BEGIN INFORMATION SHOWN

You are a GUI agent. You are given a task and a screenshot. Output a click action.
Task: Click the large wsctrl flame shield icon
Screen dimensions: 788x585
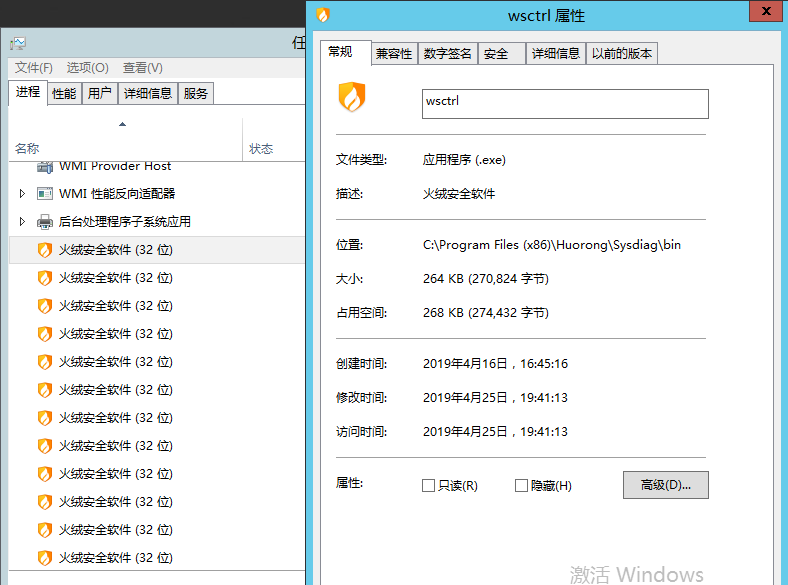coord(353,97)
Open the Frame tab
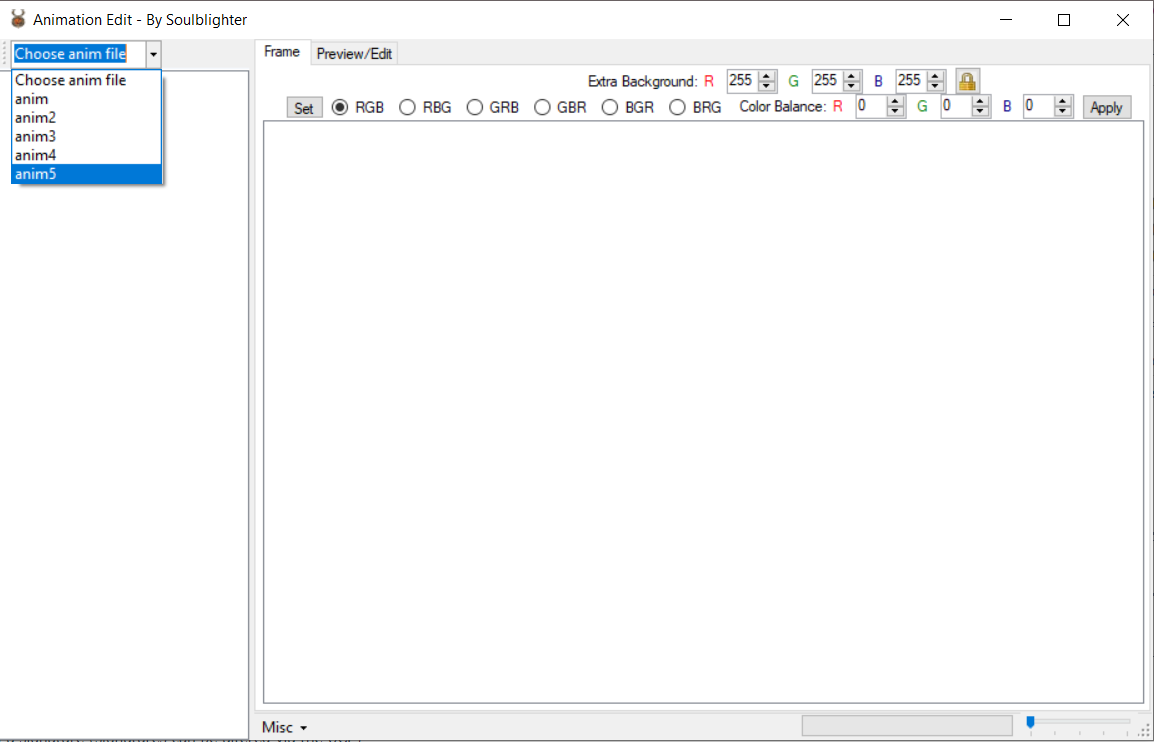 pos(282,52)
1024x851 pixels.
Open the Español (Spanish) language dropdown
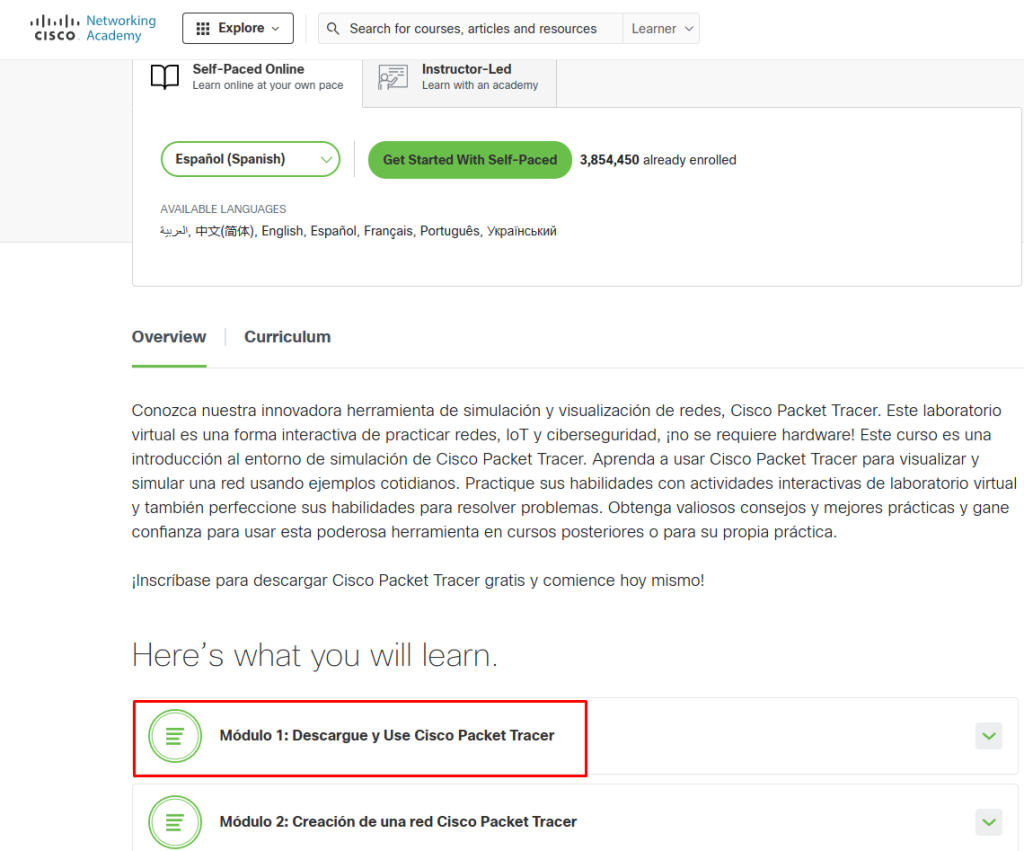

END INFORMATION SHOWN

WHAT IS REQUIRED
Since the pictures are not wanted, copy only the text of the records above, exactly.

WRITTEN SOLUTION
You are a GUI agent. You are given a task and a screenshot. Output a click action.
Task: Click the large wsctrl flame shield icon
Screen dimensions: 788x585
coord(353,97)
Open the Frame tab
 pos(282,52)
1024x851 pixels.
Open the Español (Spanish) language dropdown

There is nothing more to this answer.